With a point against Manchester City, Arsenal effectively secured third place in the Premier League – the apparent highlight between now and the end of the season as Arsenal seem to be winding down for the summer.
Whilst the manager talks publicly of a desire to perform well in their next few games and will urge his players to give their all, it is understandably hard to motivate the group for a somewhat meaningless run-in. The Gunners are left rueing what might have been as in truth, they have very little to play for between now and May 9, with the only achievable goal being third place. Having said this, they must remain focused, as north London rivals Tottenham are still mathematically capable of overtaking them to the final automatic qualifying spot for the Champions League. They took a step closer to this milestone with only their second goalless draw of the season, as the Emirates faithful were entertained, yet ultimately uninspired by proceedings. Pantomime villain Emmanuel Adebayor did not disappoint, despite being restricted to a cameo appearance from the bench. His bright red boots and hair in bunches gave him the demeanour of Court Jester rather than villain, as his entrance and the fans’ subsequent reaction yielded the majority of the entertainment on Saturday evening.
Perhaps rested due to the inevitable uproar his participation would create, a neat contrast was made when Patrick Vieira made way for Adebayor to enter. The cacophony of whistles and boos as the Togolese limbered up paused for an outbreak of applause as the former captain trotted over to the sideline, only for the sonorous din to resume as the substitute entered. Vieira was rightly given a warm reception on only his second competitive return to Arsenal and his first visit to the Emirates and this respect brought about a sense of nostalgia from the manager. He drifted back fondly to 1996 when Vieira was his first signing, remarking on how well he adapted to the physicality of the English game in the mid-90s. This nostalgia almost tempted him into a reunion this summer, but Wenger knew the player that left would not be the same on his return. This policy of ‘never going back’ has served the French tactician well, yet there is one notable exception that proves the rule, as the idiom that is Sol Campbell had another imperious game at the back on Saturday.
Almost as extraordinary as Campbell’s return to the top flight, is the recently released statistic that Campbell is the second fastest player in the Premier League behind teammate Theo Walcott. The survey compared the top speeds of players in England’s top tier and saw the veteran beat both Fernando Torres and Didier Drogba – a remarkable feat indeed. Yet, perhaps the most astonishing feat would be inclusion in England’s World Cup squad, although his reintroduction has been so seamless that this looks like an increasingly viable option. That he is being touted for a place in Fabio Capello’s World Cup squad after representing Notts County in League Two as recently as September is bizarre, yet with the current form and injury doubts hanging over the major contenders, it may well happen.
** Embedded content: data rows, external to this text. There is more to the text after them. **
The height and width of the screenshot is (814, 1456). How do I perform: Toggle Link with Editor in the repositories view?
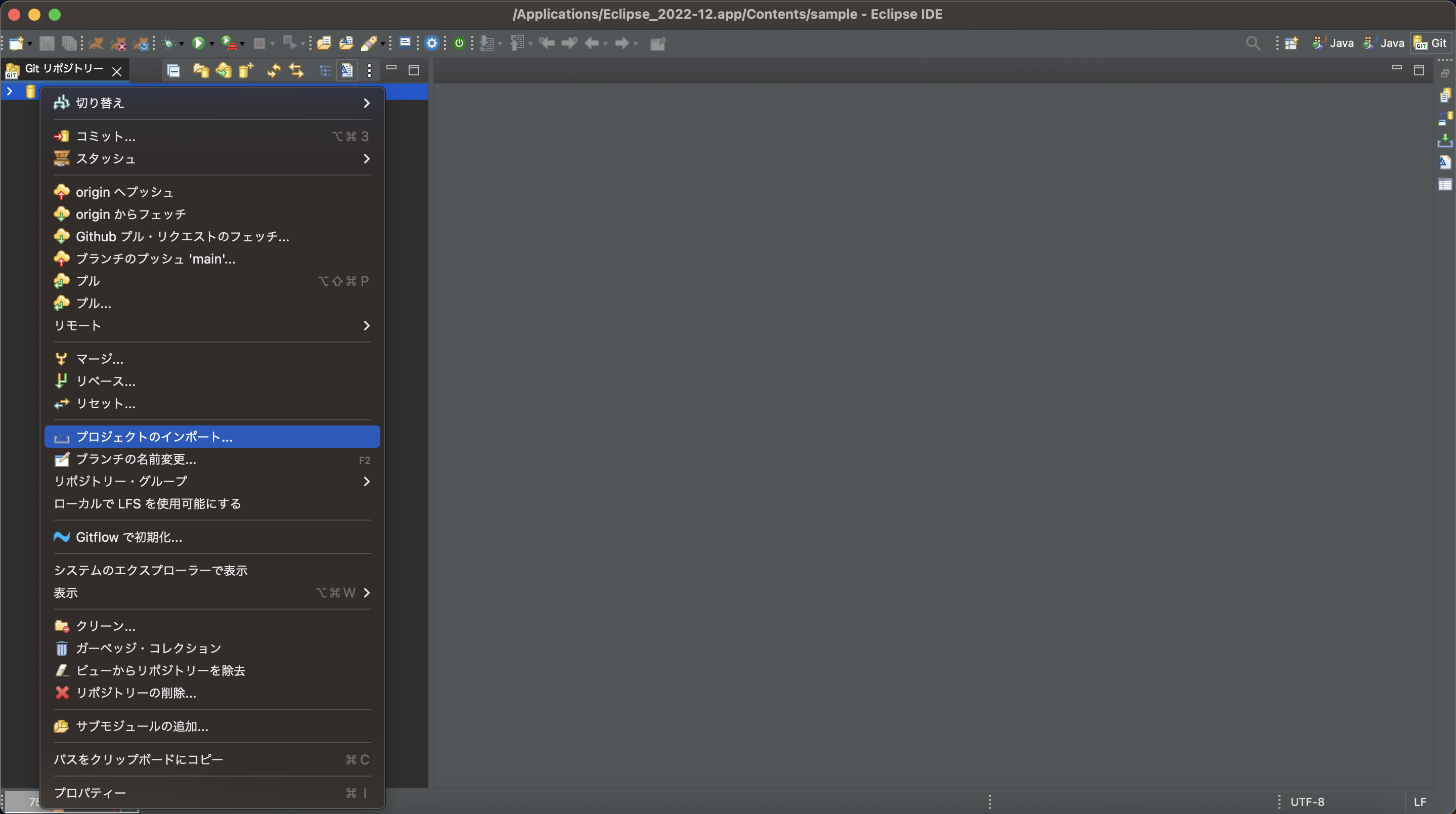[x=347, y=71]
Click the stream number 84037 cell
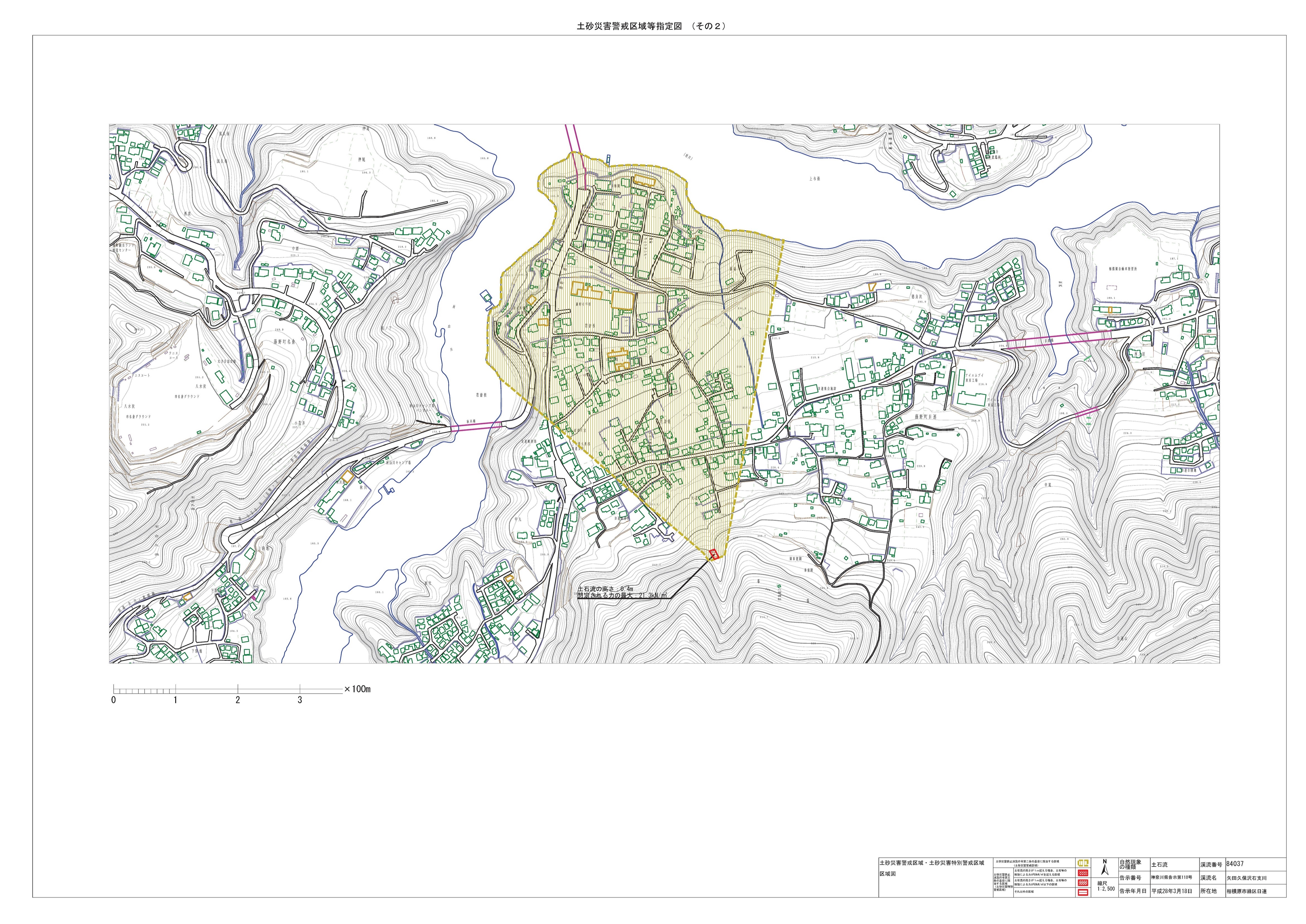Screen dimensions: 1306x924 (1235, 864)
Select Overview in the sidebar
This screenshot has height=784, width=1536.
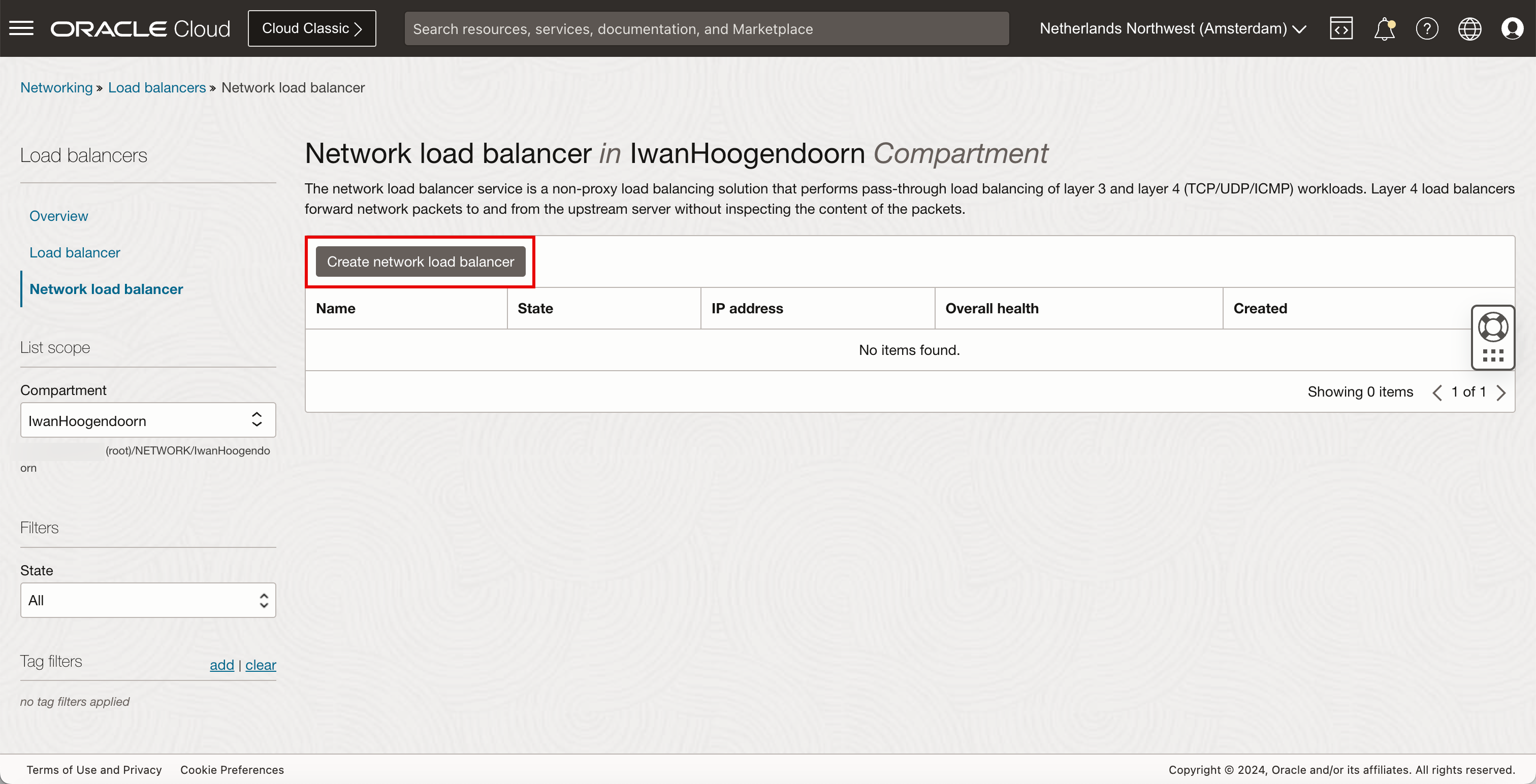pos(58,216)
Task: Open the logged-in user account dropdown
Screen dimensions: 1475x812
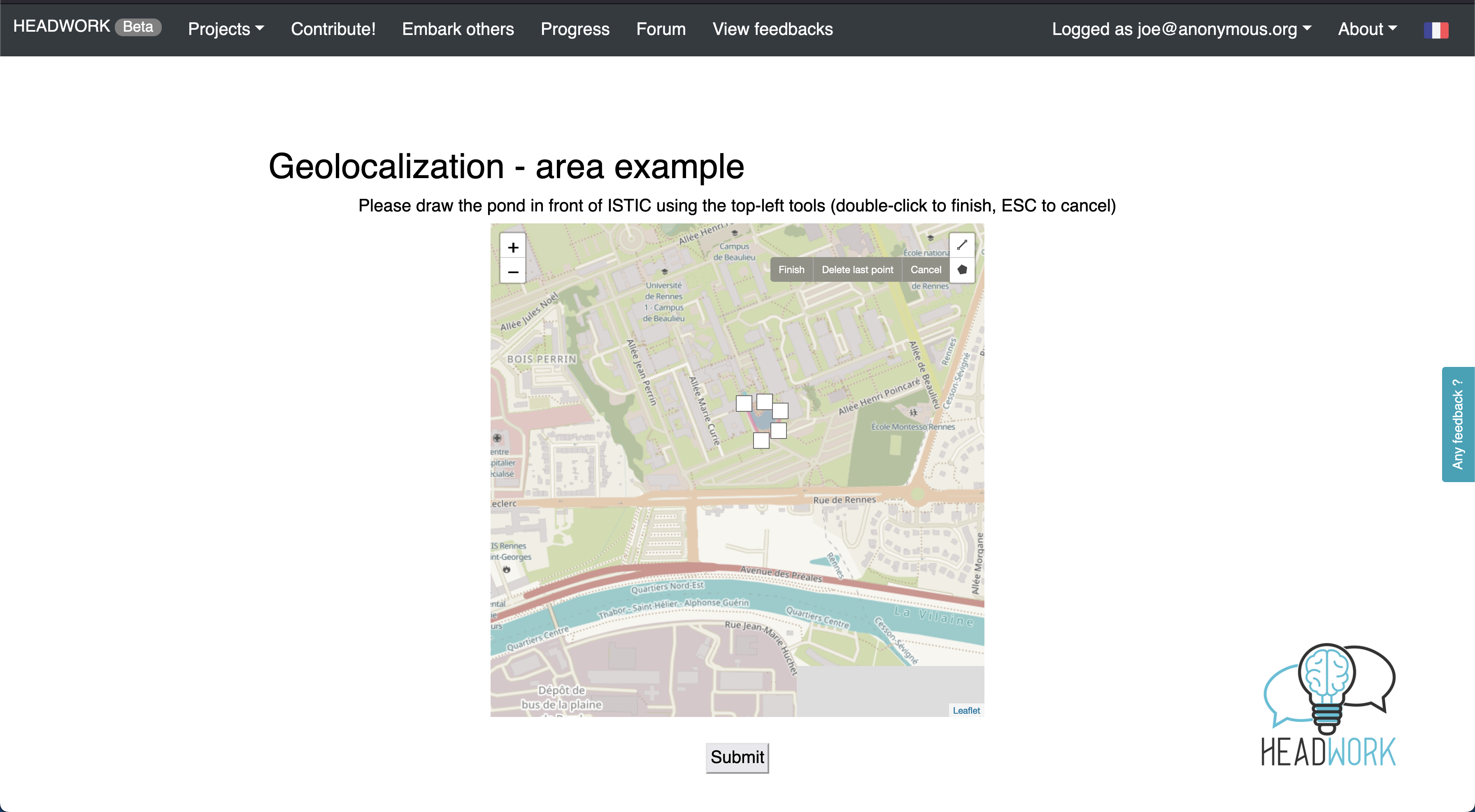Action: (1181, 29)
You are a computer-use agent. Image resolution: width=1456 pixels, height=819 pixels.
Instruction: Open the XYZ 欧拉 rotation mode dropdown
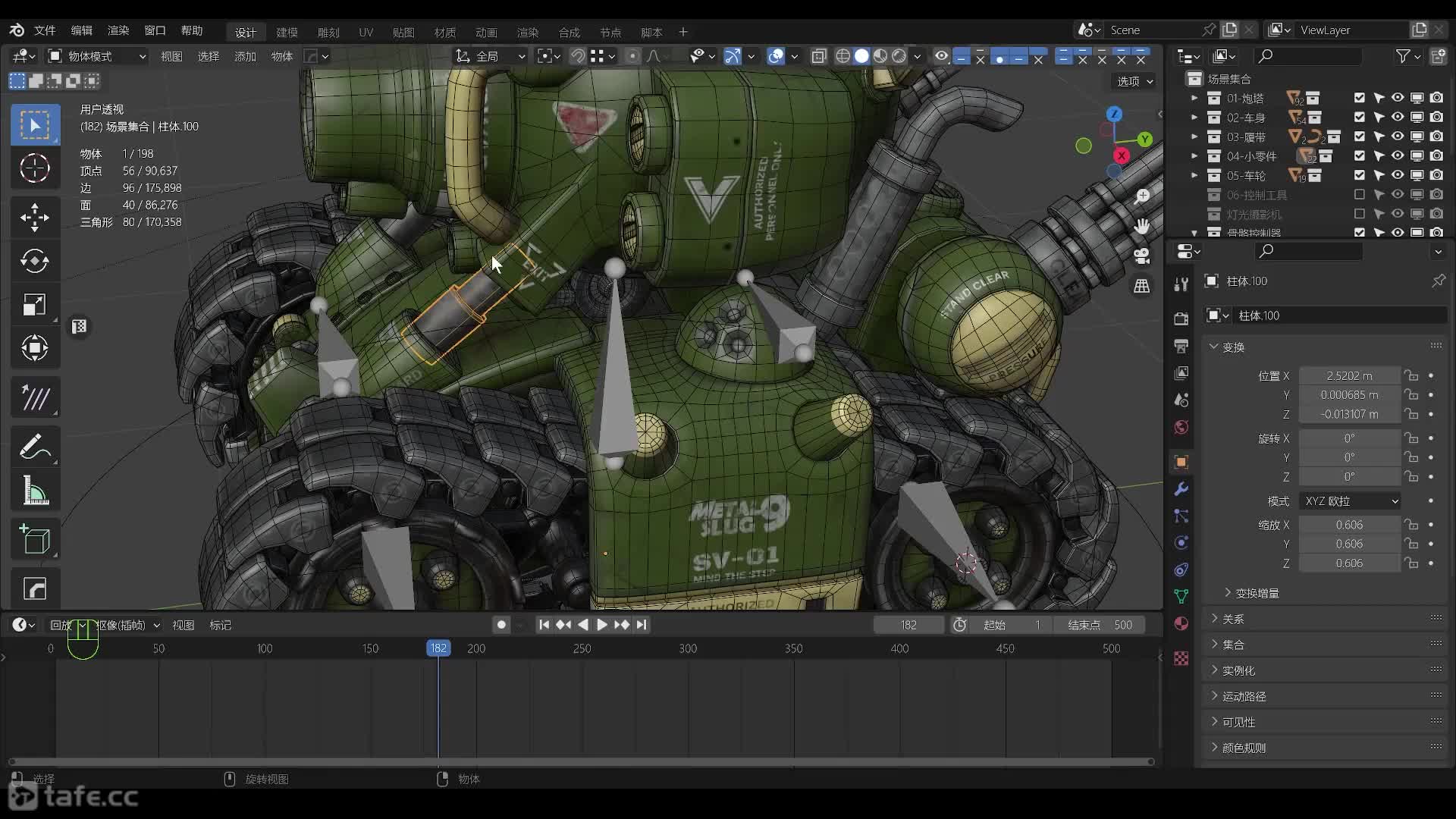pos(1351,501)
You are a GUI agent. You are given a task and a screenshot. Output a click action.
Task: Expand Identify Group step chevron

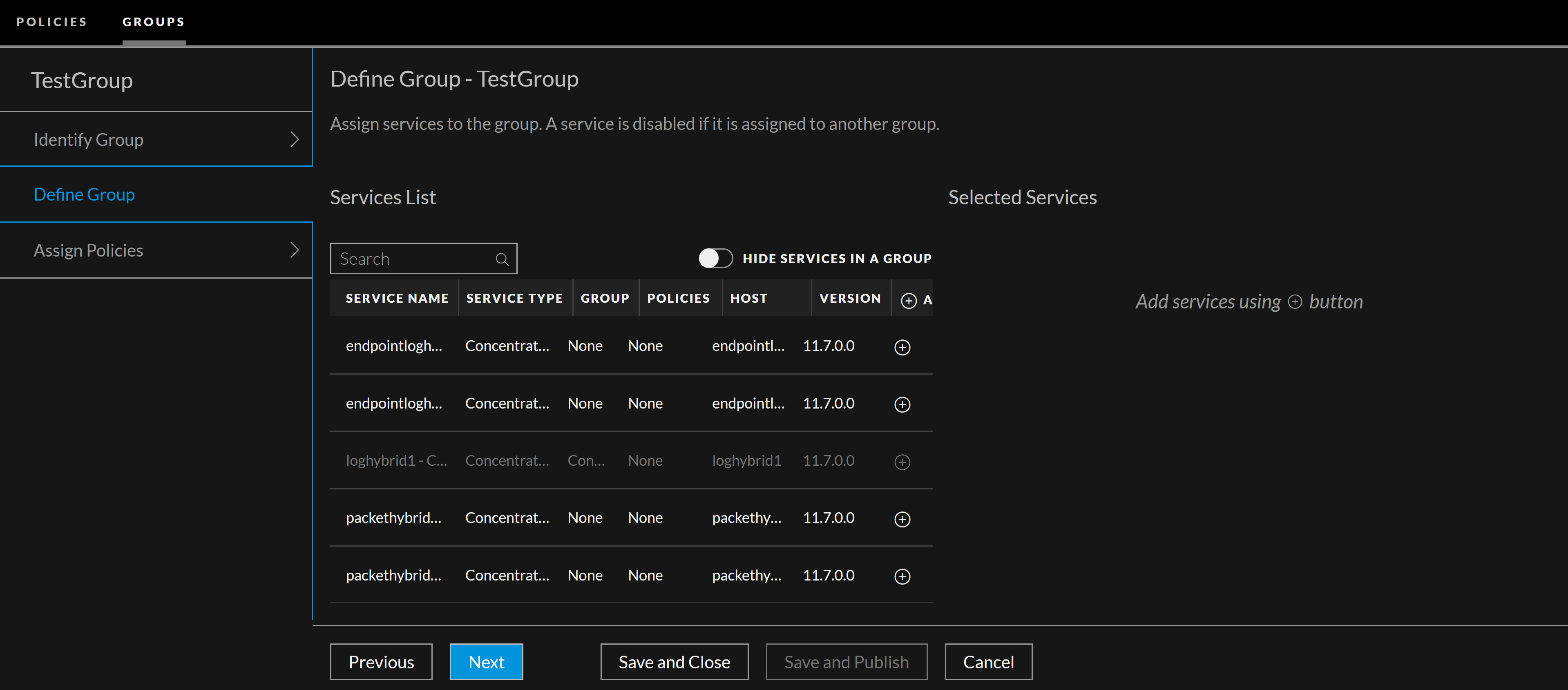coord(295,139)
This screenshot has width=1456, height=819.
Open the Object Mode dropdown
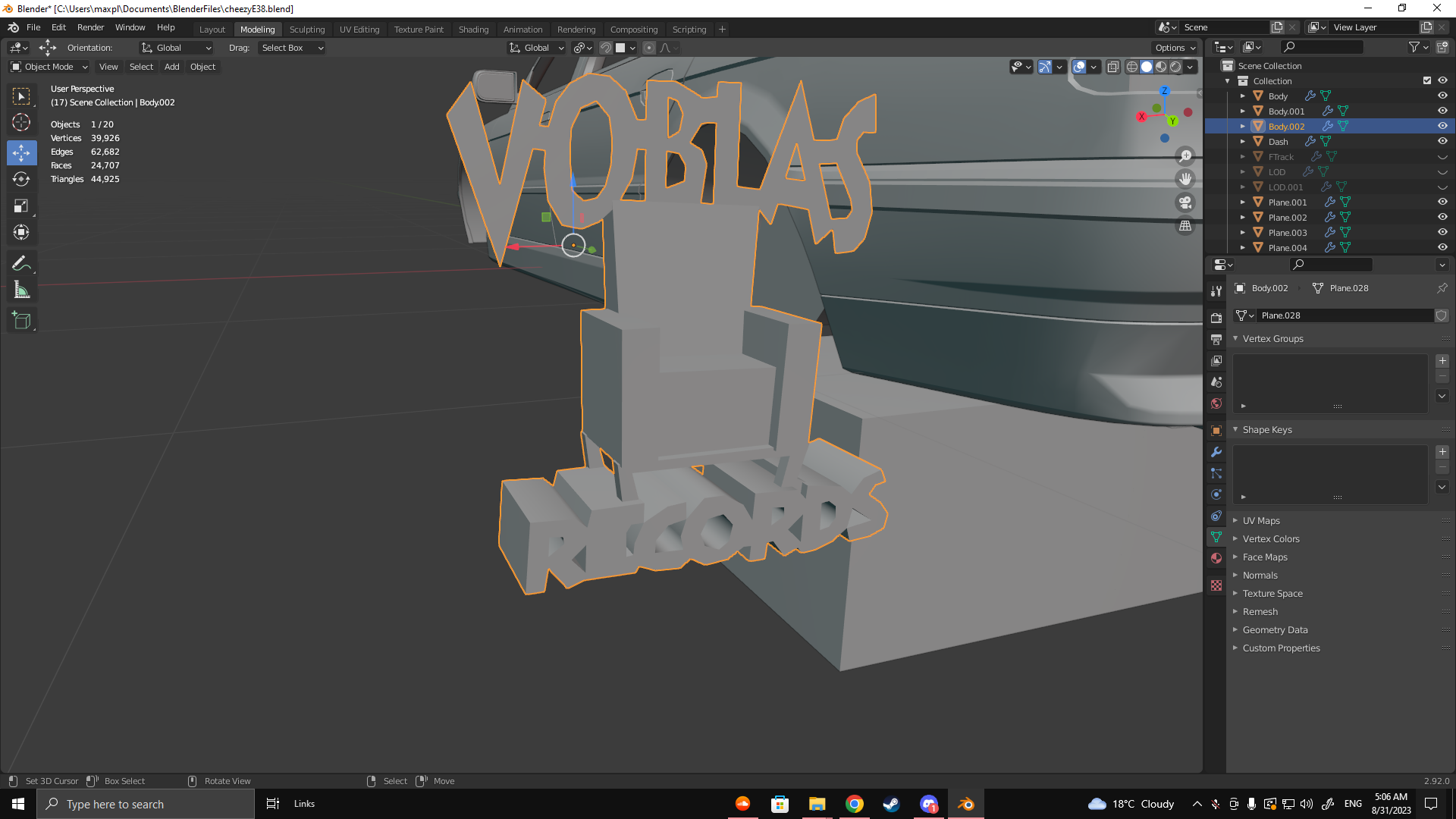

Wenger has come out in support of his veteran defender making a rendezvous in South Africa this summer: “I do not say Capello has to take him, I just say you compare him today in the Premier League with the other centre-backs and he doesn’t suffer in the comparison.”
Although an inclusion would be a boon for Wenger’s judgment, Le Professeur may prefer his veteran to be rested and refreshed for another club campaign. Talks appear to be imminent about a one-year deal and Campbell has talked of how the young squad can achieve great things: “You have got to get the right balance. You ensure that things go your way by doing all the things which come before you actually step on the pitch. We have got a lot of that in place here and I am sure that, once everything comes together, there will be no stopping Arsenal winning trophies season after season.”
Campbell talking of squad balance is ironic as his arrival has upset the established order in Wenger’s thinking. Having seen the seasoned campaigner make such a successful return, and also having witnessed his side falter in the big matches this term, Wenger has been prompted into a re-evaluation. Far from the usual reassurances of his faith in the current crop, the manager uncharacteristically remarked: “We do have needs in one or two departments. If we can find some experienced players of course we will do it.” This may serve as the wake-up call that he considers necessary for certain members of the squad, but certainly an intriguing summer lies ahead.